Some say inflation is easy to understand but the impacts from it are anything but easy – especially the impact on your investment portfolio. So let’s dig in a little – What is inflation and what are the best investments for rising inflation?
How are we at Cashflows & Portfolios fighting inflation with our investment portfolios?
Read on to find out and of course, comment away including what you’re doing about it.
What is inflation?
At the most basic level, inflation is an increase in the price of goods and services over time.
For example, if the inflation rate is 2%, then a loaf of bread today that costs $1 will cost $1.02 the next year. Of course, bread is more expensive than $1 or even $1.02.
Simply put, inflation erodes purchasing power.
Are there benefits to low inflation?
What are the Best Investments for Rising Inflation?
In terms of your investment portfolio, here are a few quick considerations for the best investments for rising inflation:
1. Stick to a bias of stocks.
We believe a stock portfolio unto itself can be a good inflation hedge. Companies can push their increased manufacturing and service costs back onto customers, to a point, to keep their revenues flowing in and costs may climb. Of course, some stocks such as those in the following sectors may be more inflation-friendly than others:
- Consider owning Real Estate Investment Trusts (REITs).
- Consider owning commodities.
- Consider owning materials.
2. Consider the “Permanent Portfolio”.
The permanent portfolio is an investment portfolio designed to perform well in all economic conditions. It was devised by free-market investment analyst, Harry Browne, in the 1980s. This portfolio is composed of equal parts stocks, bonds, gold, and cash. In terms of low-cost U.S. ETFs, it looks a little bit like this:
“So if many portfolio managers and financial planners don’t consider serious inflation or the possibility for a change in economic conditions (economic regimes) it’s not surprising that the everyday retail investor would not ‘get it’. And by the way, I am told that advisors and planners are not trained ‘on this’. They are not trained to protect your wealth in all economic conditions. The word “stagflation” does not show up in their training materials.”
3. Own the TSX!
Yup, not all sectors are negatively impacted by inflation. So, to hedge your portfolio against inflation, consider investing in sectors that will see pent-up demand, like oil, electricity, and real estate. In fact, one could make a case that financials might do well in a slightly inflationary environment. When it comes to those sectors, look no further than the TSX.
Sure, as far as recessions go, banks and large financials are probably not ideal investments for superior short-term returns. Banks are very cyclical in that sense – when bad times hit – you’ll see housing demands drop, you’ll see other loan demands drop and we saw this during the first part of the COVID pandemic. But, banks are gonna bank. Banks are engineered to make money, lots of it, during mildly inflationary environments.

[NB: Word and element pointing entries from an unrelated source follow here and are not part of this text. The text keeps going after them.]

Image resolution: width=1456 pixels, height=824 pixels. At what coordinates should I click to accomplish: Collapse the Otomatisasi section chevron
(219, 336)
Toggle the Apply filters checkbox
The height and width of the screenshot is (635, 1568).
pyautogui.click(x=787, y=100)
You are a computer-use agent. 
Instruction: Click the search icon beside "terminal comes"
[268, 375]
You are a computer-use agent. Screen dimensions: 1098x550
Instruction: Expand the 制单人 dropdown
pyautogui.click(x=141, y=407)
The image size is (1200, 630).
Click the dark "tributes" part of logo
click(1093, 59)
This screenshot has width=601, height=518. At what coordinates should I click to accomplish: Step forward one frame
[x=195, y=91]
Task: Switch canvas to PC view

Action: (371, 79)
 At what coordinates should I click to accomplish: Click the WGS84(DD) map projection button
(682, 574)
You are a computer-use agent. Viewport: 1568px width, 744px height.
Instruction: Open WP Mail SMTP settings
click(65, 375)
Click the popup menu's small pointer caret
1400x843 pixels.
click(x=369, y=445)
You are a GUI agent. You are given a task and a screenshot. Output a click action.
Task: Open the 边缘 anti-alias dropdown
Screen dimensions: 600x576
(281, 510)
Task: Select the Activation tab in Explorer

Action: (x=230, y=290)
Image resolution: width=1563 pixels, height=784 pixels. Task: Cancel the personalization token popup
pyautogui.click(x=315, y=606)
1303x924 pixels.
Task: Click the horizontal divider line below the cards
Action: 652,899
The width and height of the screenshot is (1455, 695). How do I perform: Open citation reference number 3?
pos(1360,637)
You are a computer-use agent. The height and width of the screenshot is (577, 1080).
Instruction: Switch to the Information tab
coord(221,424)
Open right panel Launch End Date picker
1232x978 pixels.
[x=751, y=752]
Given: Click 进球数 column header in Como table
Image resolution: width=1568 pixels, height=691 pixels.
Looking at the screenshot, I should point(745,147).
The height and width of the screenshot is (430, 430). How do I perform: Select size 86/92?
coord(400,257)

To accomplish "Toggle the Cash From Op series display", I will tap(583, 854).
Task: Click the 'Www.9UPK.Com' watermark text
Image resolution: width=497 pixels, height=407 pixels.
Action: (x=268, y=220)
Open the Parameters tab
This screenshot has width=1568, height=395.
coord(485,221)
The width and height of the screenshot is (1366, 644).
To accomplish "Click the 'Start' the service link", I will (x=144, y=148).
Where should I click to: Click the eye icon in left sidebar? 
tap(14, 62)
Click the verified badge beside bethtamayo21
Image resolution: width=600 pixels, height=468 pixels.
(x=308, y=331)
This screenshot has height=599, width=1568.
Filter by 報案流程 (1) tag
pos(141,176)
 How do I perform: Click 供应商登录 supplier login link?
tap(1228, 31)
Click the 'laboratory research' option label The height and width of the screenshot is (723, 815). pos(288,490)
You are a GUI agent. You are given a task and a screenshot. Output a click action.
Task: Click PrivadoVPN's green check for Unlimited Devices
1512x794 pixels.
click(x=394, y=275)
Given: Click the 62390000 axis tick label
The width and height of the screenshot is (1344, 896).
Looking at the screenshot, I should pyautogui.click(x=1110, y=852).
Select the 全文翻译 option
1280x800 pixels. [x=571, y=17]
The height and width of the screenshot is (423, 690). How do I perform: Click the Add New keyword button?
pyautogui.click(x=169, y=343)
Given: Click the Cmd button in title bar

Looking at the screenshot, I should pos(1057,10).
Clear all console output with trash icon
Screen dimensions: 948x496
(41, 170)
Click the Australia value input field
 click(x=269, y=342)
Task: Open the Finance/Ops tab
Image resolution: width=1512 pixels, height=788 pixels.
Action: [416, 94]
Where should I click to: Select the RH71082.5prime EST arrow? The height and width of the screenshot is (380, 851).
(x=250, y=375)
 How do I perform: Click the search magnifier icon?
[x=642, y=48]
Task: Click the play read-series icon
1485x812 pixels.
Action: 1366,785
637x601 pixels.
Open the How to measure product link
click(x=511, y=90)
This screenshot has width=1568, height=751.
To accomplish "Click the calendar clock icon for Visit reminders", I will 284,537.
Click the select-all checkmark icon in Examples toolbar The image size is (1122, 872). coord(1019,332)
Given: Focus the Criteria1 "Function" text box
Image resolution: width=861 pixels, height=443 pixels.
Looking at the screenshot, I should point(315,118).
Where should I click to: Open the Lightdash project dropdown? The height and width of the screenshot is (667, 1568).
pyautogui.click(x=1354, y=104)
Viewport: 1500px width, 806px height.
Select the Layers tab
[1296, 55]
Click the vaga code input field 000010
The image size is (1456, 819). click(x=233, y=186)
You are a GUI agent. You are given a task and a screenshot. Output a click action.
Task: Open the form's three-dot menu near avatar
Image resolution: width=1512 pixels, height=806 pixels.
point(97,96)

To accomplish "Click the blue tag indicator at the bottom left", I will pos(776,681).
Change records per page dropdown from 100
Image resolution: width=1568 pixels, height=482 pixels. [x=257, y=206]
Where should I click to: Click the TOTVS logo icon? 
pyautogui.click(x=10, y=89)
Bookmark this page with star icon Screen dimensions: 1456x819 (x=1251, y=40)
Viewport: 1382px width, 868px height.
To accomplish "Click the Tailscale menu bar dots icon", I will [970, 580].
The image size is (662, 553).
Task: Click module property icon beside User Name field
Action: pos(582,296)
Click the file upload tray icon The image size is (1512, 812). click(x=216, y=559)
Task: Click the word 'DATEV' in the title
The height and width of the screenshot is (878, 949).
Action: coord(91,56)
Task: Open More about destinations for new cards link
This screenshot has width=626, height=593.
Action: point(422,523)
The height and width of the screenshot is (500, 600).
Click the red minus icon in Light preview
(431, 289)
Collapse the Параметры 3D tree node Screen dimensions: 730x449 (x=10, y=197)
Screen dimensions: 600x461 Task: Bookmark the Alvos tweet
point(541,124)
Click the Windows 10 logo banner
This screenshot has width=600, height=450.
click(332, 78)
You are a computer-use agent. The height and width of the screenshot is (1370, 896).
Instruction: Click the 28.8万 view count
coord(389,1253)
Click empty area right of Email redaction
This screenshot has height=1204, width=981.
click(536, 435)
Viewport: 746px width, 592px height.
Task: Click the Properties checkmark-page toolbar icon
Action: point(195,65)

So, with that, given the TSX index is heavily weighted in both energy and financials, it might not be a bad place to keep some of your money during some inflationary times, let alone as part of a long-term investment plan, in the TSX.
See the following sector allocation in the Vanguard Canada – FTSE Canada All Cap Index ETF (VCN):
Sector | Fund | Benchmark | +/- Weight |
---|---|---|---|
Financials | 33.0% | 33.0% | 0.0% |
Energy | 13.7% | 13.7% | 0.0% |
Basic Materials | 11.5% | 11.2% | 0.3% |
Technology | 11.4% | 11.4% | 0.0% |
Industrials | 8.6% | 8.6% | 0.0% |
Consumer Discretionary | 6.0% | 6.0% | 0.0% |
Utilities | 5.3% | 5.7% | -0.4% |
Telecommunications | 5.0% | 5.0% | 0.0% |
Real Estate | 2.3% | 2.3% | 0.0% |
Consumer Staples | 2.2% | 2.2% | 0.0% |
Health Care | 0.8% | 0.8% | 0.0% |
Total | 100.0% | 100.0% |
Source: Vanguard Canada.
How are we at Cashflows & Portfolios fighting inflation with our investment portfolios?
Well, in fact, we’re doing next to nothing.
For one, we already own a nice basket of stocks via low-cost ETFs to ride the market returns. We outlined some of our favourite low-cost ETFs in this post here:
Build Long-Term Wealth using our Diversified ETF Model Portfolios
Second, we also happen to own a few dividend-paying stocks in each of our portfolios. We own some REITs, commodities and some material stocks (e.g., Nutrien (NTR)) to help fight inflation.
Lastly, we’ve seen this movie a bit before. We’ve learned from The Four Keys to Investing Success.
Inflation is bound to rise and fall and rise overtime again. As such, we’ve designed each of our portfolios based on lessons learned from history to hold a bit of cash (maybe not as much as Harry Browne!) and keep other sectors in our portfolio (such as some technology stocks) through indexing the U.S. market. This way, using the tech sector-heavy U.S. market as an example, that’s a small hedge to ride out any higher but short-term inflationary period. I mean, who doesn’t like a new iPhone now and then? Will people really stop using paying their electricity bill to use the internet? We doubt it.